(Recorded data begins)
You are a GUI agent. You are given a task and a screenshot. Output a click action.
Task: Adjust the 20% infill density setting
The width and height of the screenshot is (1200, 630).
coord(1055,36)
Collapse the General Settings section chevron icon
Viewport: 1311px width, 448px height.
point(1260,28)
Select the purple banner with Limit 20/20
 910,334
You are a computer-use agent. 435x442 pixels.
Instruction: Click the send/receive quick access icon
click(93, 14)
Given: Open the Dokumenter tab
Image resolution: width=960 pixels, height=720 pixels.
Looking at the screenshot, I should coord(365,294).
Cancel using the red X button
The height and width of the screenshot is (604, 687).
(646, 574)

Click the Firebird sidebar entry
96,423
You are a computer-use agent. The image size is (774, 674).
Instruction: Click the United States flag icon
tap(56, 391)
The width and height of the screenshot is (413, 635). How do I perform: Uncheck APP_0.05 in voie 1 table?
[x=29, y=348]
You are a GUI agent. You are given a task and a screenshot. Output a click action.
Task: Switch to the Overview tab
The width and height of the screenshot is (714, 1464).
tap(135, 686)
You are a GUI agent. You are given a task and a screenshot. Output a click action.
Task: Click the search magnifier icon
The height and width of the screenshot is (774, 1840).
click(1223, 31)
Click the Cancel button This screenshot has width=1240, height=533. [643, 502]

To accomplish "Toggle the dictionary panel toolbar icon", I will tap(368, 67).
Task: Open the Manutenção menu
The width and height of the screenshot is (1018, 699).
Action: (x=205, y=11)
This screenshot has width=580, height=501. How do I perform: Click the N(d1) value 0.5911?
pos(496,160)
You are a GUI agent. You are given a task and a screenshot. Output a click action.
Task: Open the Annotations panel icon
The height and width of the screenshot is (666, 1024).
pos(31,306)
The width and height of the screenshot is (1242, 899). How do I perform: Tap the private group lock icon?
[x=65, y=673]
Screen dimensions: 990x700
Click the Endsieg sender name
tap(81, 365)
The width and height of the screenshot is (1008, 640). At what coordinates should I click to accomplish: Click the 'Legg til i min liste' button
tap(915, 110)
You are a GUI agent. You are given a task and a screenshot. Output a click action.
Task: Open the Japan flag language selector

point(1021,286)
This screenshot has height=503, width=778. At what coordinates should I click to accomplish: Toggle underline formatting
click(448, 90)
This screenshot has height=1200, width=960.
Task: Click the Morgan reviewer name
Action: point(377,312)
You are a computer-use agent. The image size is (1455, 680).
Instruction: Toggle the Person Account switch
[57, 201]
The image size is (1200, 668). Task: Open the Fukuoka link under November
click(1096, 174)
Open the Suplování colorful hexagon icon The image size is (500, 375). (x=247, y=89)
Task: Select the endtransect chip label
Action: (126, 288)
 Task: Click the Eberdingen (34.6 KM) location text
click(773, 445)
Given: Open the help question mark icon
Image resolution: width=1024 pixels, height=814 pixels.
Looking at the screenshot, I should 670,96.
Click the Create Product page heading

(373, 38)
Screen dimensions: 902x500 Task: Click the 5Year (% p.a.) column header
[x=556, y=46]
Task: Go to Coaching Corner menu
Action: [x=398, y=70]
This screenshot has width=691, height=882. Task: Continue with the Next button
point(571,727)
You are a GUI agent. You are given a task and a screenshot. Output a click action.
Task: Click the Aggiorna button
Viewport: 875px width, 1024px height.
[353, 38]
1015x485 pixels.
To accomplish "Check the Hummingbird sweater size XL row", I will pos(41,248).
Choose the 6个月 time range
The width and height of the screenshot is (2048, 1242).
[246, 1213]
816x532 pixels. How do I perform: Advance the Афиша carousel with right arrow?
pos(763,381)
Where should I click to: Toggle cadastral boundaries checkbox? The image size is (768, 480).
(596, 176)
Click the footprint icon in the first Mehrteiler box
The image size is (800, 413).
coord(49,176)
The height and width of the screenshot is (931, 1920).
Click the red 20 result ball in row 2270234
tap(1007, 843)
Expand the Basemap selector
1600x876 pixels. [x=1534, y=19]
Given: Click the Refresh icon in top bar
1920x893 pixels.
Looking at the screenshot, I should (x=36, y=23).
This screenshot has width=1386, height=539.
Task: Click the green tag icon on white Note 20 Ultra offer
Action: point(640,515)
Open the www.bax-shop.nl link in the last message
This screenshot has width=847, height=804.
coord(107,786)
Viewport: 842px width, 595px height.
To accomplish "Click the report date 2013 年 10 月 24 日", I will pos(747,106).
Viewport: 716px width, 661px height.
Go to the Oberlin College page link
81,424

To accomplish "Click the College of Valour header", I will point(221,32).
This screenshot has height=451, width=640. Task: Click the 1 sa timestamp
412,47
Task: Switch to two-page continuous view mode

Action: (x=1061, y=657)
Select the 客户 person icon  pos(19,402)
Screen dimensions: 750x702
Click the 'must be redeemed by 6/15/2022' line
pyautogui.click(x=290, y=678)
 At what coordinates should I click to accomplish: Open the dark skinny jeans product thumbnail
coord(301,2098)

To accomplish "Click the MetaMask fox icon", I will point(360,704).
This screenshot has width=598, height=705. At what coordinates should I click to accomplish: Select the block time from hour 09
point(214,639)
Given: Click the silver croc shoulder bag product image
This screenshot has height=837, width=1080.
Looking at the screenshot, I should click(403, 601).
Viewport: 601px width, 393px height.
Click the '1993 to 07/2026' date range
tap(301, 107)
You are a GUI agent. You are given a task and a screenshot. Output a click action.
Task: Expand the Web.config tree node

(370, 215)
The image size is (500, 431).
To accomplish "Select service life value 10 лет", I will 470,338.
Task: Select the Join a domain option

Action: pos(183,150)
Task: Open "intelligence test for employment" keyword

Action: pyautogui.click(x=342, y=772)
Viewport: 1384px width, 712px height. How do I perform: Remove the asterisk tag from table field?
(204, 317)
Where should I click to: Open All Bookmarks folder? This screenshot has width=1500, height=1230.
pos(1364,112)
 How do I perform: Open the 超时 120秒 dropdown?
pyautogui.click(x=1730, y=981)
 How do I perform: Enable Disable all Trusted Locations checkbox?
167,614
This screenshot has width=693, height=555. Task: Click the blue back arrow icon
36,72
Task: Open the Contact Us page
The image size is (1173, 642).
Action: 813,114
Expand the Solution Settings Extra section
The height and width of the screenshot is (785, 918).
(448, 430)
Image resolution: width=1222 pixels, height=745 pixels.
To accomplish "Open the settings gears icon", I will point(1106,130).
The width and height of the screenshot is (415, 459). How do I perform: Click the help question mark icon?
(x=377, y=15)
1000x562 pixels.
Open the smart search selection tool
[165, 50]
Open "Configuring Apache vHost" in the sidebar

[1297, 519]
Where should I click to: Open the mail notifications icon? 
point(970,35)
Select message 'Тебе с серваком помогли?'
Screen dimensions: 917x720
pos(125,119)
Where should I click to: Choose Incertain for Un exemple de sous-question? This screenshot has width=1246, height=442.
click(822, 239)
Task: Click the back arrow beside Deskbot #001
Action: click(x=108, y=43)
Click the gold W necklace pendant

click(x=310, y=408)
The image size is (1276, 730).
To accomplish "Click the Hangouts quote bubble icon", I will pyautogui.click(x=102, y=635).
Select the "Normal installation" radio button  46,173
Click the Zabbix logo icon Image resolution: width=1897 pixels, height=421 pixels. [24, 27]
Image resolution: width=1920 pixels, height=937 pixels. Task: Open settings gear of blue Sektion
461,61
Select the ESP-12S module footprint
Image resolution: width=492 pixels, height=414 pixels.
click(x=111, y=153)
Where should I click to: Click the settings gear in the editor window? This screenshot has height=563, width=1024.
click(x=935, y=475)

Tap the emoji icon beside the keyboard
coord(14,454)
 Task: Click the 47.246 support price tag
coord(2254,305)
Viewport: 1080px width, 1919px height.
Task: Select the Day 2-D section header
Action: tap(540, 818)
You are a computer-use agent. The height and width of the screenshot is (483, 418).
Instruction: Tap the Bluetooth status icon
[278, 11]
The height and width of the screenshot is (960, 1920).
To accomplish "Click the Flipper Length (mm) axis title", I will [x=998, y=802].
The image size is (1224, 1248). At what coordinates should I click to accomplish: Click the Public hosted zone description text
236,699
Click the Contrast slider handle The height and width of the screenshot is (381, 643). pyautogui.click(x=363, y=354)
(Recorded data ends)
[Work to be completed]
Each line in the material with "message" in it must be reported.

[Response area]
Open the www.bax-shop.nl link in the last message
Select message 'Тебе с серваком помогли?'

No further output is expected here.